How do you plan to manage the tag line?Will you carry it's dead weight in your pack,and if swinging leads hand it off to your partner after each pitch?If so,will you swap packs,or take it out and re-arrange each time?You can manage any two rope set up faster.


Or will the leader drag a second inadequate rope as he leads?Or will the second drag it and hope it doesn't jam below.

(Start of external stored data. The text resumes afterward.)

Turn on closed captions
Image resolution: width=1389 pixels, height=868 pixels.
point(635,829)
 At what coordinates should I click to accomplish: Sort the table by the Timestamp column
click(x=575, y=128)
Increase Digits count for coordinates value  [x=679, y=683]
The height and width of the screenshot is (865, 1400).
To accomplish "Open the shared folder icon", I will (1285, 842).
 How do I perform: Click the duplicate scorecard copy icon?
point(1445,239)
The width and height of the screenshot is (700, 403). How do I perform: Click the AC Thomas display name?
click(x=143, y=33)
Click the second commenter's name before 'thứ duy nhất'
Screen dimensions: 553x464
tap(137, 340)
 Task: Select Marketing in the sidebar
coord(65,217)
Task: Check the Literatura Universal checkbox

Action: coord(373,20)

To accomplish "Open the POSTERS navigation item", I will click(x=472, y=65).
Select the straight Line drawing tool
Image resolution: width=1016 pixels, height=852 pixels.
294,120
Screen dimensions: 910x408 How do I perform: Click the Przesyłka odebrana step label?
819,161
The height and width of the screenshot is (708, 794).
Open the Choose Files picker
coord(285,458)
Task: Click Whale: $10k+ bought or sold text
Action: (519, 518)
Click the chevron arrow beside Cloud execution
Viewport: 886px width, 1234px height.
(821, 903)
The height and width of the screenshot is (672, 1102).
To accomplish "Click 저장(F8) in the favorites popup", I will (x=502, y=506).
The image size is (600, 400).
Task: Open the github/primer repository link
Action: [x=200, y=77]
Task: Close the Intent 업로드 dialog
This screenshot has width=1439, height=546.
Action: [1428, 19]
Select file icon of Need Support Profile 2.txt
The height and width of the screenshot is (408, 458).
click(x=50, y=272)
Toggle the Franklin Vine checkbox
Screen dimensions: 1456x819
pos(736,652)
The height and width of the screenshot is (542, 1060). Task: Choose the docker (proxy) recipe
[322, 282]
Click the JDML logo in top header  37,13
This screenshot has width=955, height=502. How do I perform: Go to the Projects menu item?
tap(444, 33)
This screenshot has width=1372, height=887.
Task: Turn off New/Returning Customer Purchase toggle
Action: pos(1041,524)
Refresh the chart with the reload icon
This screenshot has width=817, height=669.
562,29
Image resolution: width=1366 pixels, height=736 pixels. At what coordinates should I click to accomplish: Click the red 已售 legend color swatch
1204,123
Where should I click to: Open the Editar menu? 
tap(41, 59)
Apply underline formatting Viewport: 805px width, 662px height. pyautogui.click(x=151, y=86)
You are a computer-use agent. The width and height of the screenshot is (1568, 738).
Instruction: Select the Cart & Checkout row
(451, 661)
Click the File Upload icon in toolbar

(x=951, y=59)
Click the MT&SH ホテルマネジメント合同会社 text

As Will mentioned, it's not a matter of weight.. for me it's more the bulk factor. I stuff the tag-line into a small 5 liter stuff sack. It makes a nice neat little package that doesn't take up much room in the seconds pack. When it comes time to rap, you join the two ropes and toss the stuff sack in a water-rescue-rope-bag fashion. (Just remember to have the far end tied to the sack, mine has an internal loop sewn into the bottom for this).
While any rope becomes more difficult to toss when it's windy, a 7mm can be truly problematic, which is where the stuff sack come in really handy. When descending in exceptionally windy conditions, you may have to re-stuff the rope at each rap in order to toss it. This is actually not that difficult, you just have one person stuff as the other pulls the rope. I use a dry-bag for a stuff sack because the thicker material allows it to stand or hang up on it's own in a pail-like fashion, which makes it much easier to feed the rope into.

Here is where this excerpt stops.